Я засмеялась и тряхнула головой.

— Как ты вообще сюда попал?

— Однопартийная система голосования. Если бы меня не выбрали школьным старостой, я бы переломал всем ноги.

— Так ты староста школы?

— Увы. А ты?

— Заместитель.

— Плохо. У нас все могло бы сложиться.

Я открыла рот, чтобы ответить, но не издала ни звука. Гадала, всерьез он это сказал или нет. Пока мы слушали следующую речь, я не могла не думать о его закатанных рукавах и загорелых руках.

Вот когда в голову пришли остроумные ответы на его реплики. Но, как всегда и бывает с остроумными ответами, слишком поздно.

После прозвучало еще несколько речей. Отличных речей, их произносили лучшие ораторы школ, но ничто не шло в сравнение с его речью. Мы говорили отточенными фразами, без страсти. Страсть потерялась после первых побед в нескольких дебатах. И речи стали для нас обыденностью.

А вот он выступил дерзко и говорил от души.
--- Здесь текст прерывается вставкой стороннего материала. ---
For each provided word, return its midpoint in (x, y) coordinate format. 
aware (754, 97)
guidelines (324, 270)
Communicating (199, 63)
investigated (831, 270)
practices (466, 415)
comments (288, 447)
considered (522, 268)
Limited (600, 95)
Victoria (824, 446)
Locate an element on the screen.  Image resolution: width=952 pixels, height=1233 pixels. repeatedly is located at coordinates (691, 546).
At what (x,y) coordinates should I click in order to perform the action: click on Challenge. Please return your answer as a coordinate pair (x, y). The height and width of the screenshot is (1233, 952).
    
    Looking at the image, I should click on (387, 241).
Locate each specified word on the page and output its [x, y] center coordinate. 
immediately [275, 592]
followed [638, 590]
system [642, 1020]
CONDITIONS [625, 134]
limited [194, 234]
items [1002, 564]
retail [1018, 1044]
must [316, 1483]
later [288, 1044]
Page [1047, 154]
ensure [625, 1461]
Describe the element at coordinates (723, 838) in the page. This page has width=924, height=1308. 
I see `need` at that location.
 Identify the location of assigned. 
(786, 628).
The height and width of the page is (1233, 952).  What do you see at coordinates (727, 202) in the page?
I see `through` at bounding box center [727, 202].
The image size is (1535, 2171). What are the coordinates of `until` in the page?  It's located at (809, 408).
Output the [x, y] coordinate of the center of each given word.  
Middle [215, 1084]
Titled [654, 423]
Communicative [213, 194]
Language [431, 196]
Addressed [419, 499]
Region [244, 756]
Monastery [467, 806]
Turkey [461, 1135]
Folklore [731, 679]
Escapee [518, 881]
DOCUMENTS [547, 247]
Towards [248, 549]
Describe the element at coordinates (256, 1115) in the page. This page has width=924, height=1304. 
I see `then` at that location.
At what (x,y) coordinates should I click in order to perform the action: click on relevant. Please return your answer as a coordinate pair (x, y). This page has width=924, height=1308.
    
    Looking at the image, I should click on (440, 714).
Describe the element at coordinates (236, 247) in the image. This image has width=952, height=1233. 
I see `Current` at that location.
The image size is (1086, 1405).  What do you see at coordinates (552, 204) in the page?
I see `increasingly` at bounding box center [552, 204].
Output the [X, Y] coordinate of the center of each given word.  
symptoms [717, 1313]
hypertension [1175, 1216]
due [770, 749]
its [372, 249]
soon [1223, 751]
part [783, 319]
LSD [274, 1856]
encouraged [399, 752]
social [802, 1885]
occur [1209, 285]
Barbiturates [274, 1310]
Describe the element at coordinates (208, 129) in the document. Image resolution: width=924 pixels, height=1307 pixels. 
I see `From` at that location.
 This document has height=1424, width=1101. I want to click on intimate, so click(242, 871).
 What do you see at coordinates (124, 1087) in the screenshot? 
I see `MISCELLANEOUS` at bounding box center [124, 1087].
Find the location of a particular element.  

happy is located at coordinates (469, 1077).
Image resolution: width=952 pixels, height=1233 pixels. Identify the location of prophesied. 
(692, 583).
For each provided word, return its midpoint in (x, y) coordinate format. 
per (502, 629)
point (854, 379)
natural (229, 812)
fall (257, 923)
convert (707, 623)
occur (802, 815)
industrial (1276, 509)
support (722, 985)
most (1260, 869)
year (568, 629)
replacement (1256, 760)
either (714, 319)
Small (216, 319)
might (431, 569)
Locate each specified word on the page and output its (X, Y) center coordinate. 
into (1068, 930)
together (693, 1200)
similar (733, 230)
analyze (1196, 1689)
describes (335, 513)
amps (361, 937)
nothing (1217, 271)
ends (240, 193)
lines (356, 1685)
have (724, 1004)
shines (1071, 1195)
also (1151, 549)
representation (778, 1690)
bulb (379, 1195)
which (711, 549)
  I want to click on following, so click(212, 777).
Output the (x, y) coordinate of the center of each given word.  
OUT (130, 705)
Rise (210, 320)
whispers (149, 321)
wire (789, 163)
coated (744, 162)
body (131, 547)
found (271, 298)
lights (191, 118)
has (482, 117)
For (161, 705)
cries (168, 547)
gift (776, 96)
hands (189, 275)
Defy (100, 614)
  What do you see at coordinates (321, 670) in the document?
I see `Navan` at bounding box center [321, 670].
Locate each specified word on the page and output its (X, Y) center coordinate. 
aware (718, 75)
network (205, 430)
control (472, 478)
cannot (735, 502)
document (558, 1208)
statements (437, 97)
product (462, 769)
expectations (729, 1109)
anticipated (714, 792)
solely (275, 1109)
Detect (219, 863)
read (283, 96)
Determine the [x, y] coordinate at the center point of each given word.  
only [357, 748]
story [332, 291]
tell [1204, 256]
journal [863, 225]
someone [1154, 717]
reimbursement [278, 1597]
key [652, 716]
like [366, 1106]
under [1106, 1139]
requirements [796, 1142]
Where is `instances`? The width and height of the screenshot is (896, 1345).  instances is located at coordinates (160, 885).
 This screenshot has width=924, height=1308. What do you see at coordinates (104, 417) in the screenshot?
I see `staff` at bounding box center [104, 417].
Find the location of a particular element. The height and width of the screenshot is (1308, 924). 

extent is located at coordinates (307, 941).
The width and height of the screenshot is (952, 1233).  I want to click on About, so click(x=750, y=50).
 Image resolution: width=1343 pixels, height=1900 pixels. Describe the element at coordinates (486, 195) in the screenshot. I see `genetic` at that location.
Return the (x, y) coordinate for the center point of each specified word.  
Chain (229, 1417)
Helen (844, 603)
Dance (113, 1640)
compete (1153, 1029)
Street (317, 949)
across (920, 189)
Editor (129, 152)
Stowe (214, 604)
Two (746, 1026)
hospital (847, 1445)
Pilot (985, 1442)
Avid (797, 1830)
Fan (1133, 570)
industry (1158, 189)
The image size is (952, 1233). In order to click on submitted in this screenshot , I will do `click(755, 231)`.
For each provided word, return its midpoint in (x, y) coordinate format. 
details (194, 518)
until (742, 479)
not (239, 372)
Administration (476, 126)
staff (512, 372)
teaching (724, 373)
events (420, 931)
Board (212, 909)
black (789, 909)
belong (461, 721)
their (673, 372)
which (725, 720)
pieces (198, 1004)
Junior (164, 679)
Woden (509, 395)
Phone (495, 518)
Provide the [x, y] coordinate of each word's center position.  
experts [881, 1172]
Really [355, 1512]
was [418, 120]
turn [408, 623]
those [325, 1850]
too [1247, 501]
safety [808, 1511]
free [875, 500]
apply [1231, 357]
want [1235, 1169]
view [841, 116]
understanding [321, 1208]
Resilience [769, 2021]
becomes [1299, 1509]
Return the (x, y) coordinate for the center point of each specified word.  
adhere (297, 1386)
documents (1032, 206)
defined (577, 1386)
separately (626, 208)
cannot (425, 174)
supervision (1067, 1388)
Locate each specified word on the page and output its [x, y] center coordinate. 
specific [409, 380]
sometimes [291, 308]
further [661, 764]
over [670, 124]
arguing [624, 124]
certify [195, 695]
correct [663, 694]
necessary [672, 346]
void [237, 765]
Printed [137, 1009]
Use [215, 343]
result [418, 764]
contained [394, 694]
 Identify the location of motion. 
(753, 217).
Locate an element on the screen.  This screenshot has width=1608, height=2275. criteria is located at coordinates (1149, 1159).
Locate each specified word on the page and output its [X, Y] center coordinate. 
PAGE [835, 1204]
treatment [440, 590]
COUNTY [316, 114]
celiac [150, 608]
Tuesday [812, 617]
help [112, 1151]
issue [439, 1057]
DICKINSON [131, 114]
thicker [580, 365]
— Я влюбилась, — как ни в чем не бывало сказала Ли, когда я спустилась со сцены. — Как ты могла сидеть с ним рядом и не броситься ему на шею? Он даже заговорил с тобой.

— Он не мой тип.

— Почему? — недоверчиво воскликнула она.

Я пожала плечами.

— Потому что… не знаю.

— Потому что он не итальянец, не собирается стать адвокатом и ходит в государственную школу, так?

— Я не сноб, — выкрикнула я в ответ.

— Еще какой. У тебя может быть сотня комплексов, но ты все равно чувствуешь себя выше среднего человека.

— Однажды он разбил два яйца об мои очки.

— Из двенадцати девчонок в той аллее он выбрал тебя. Думаю, ты ему нравишься.

Я засмеялась, схватила ее за руку и потащила к телекамерам.

В ту ночь мы не попали в выпуск новостей. Ива попала — ее группа задавала вопросы премьеру. Как обычно — во всей красе, на вершине мира. Неважно, насколько сильно я ненавидела Иву-крапиву, мне все равно хотелось стать своей в ее мире. Мире гладких причесок и привилегий высшего класса. Мире людей, которые знакомы со знаменитостями и ведут интеллектуальную жизнь. Мире, где меня примут.

Пожалуйста, Боже, пусть меня примут не только неудачники.


Глава третья

Ритуалы. Они рождаются и умирают, но необходимость ежедневной ритуальной встречи с бабушкой сводит меня с ума. Потому я всегда оттягиваю визит, ибо это действует бабуле на нервы, а на данный момент моя главная цель как раз в том и состоит. Клянусь богом, если бы я могла от чего-то избавиться в этой жизни, полной правил и ограничений, то выбрала бы именно ужасные ритуалы.

Уже почти наступил конец февраля, но вместо похолодания с каждым днем лишь повышалась влажность, и из-за жары единственное, что могло заинтересовать меня у нонны дома, — это бассейн. Едва добравшись до нужной улицы, я перешла на другую сторону, надеясь избежать старого мистера Катандзаро, живущего на углу. Он-то мне нравится, а вот его привычка хватать меня за подбородок и «ласково» стискивать — нет. Очень трудно улыбаться, когда на глаза от боли наворачиваются слезы.